Post by Spiritwind »

Oh lord, it's hard to write when you're grumpy. At least I can laugh at myself. Not exactly sure why I'm grumpy, and I know I will move through it as the day wears on. I think I have some left over blues from the Earth Day booth that sort of wasn't. The severe humming in my head doesn't help. And maybe the fact that I have to scramble today to find some hay, as most of the farmers are sold out. Evidently big semi loads went out to other parts of the country more than usual this winter, so it's getting hard to find. And I don't think I'm going to be as generous with giving out my sources for good hay anymore. I kind of shot myself in the foot.

So we went downtown to have our information booth on Saturday morning for Earth Day weekend and got an unpleasant surprise. It was about 10 blocks and several streets up from all the main goings on at Riverfront Park, supposedly to give us a space out of the unpredictable weather, which was kind of knarly. I think I would rather have been outside, in any event. For one thing it was in an very old building that had strange energy. The basement was a huge legal marijuana growing operation, and the second floor was blocked off for the caretaker of the building. The third floor, where we were supposed to set up, was sort of an art gallery spread throughout the many rooms. We had to take the elevator to make sure we didn't wander off into other parts of the building. It was also in an area where there were some fairly rough looking people coming out of buildings and homeless people who, due to the city's wonderful idea of a fixit job, could no longer camp out under the bridges near the freeway. They had piled big sharp rocks down there to keep people out. I'm not judging, but if I was organizing an event I would factor in that many of the middle class people who come to these events would be a little hesitant to even check us out due to the location.

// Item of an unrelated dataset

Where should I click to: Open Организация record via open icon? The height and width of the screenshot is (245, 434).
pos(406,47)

It all might have worked out ok anyway, except for two things. One, they never even advertised this event, as they did in past years, so no one seemed to know we were there anyway. Last year there were probably around 30 booths, and I think we maybe (and I could be stretching it a bit) had 4-5. The other thing was that no one told us that they were setting up the band in the room directly across from us. I'm personally not real fond of heavy metal/grunge in the first place, and it was so loud I couldn't even hear myself think. The organizer seemed rather oblivious to, well, everything that might have been important to make this event actually work. Other than two women with their children in tow (one said she lost 2 children due to vaccine injury), I think the only people we talked to were the three other participating vendors that had rooms right next to ours. And we all left by early afternoon. A lot of work for a non happening, and I missed out on a couple of other things I could have went to that would have been a lot more productive and enjoyable.

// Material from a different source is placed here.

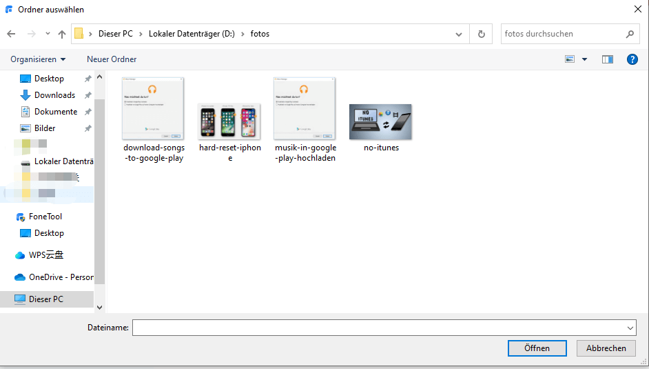The width and height of the screenshot is (649, 369).
Task: Open the recent locations dropdown arrow
Action: (x=48, y=34)
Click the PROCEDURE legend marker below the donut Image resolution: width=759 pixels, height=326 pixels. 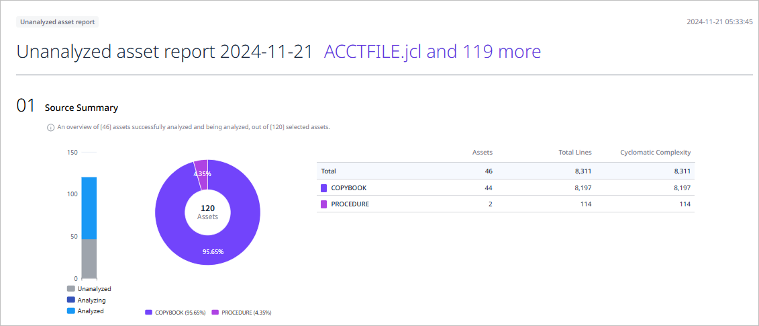(215, 313)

So we have a whopping 19 goats here at present, which feels a little burgeoning. We divided the bucks area into two pens and made a duplex out of their shelter. I fixed it so we can open it up on both sides when we want to, but now we can also close it off for breeding purposes. And right now we have Gladys, a friend of ours doe, in with Mr. Blue eyes, other wise known as Bob Dean. I wonder what Bob Dean would think if he knew he had a goat named after him, LOL. Crispy, the other buck we have here temporarily is in with Danae and Lily, who are best buds, for hopefully a fall kidding. And if all goes well I should finally be able to separate the two little boys from their mom, Coco, so I can get them up for sale and see if she will let me milk her. I'm hoping she does all right, but I might have to use the hobbles on her since she was never really trained up for the milk stand. She will get on there and let me trim her hooves though, so she might not do too bad. I do miss the milk.

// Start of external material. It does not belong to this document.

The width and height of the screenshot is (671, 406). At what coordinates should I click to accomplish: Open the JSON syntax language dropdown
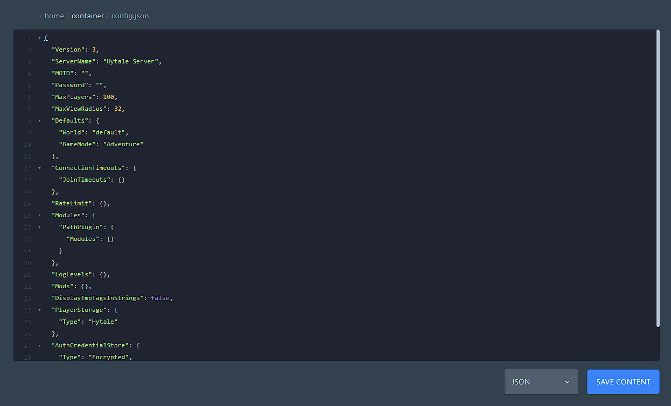click(x=541, y=382)
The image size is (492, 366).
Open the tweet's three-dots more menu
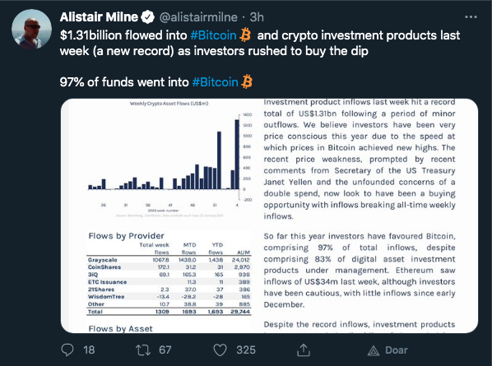coord(471,17)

Arrow's little ones are doing great, but she has had some trouble with diarrhea. I've managed to keep it from getting out of control, but we're hoping to make the long drive to Bonners Ferry to get some non GMO grain. All the long time goat keepers I've met do not buy commercial grain, and I can totally see why now. I never had any troubles like this until the one place I was getting grain from here locally went out of business. The other farmers in the area who sell grain all only have it seasonally, so if you can't stock up during that short window of time you miss out. I've got to make this happen, no matter how inconvenient. I'm also going to start asking more questions when buying hay, too, since even spraying their fields for weeds, especially if they do so more than just early spring, could be a factor (I know, I've said all this before, but for those who haven't been reading here's benefit).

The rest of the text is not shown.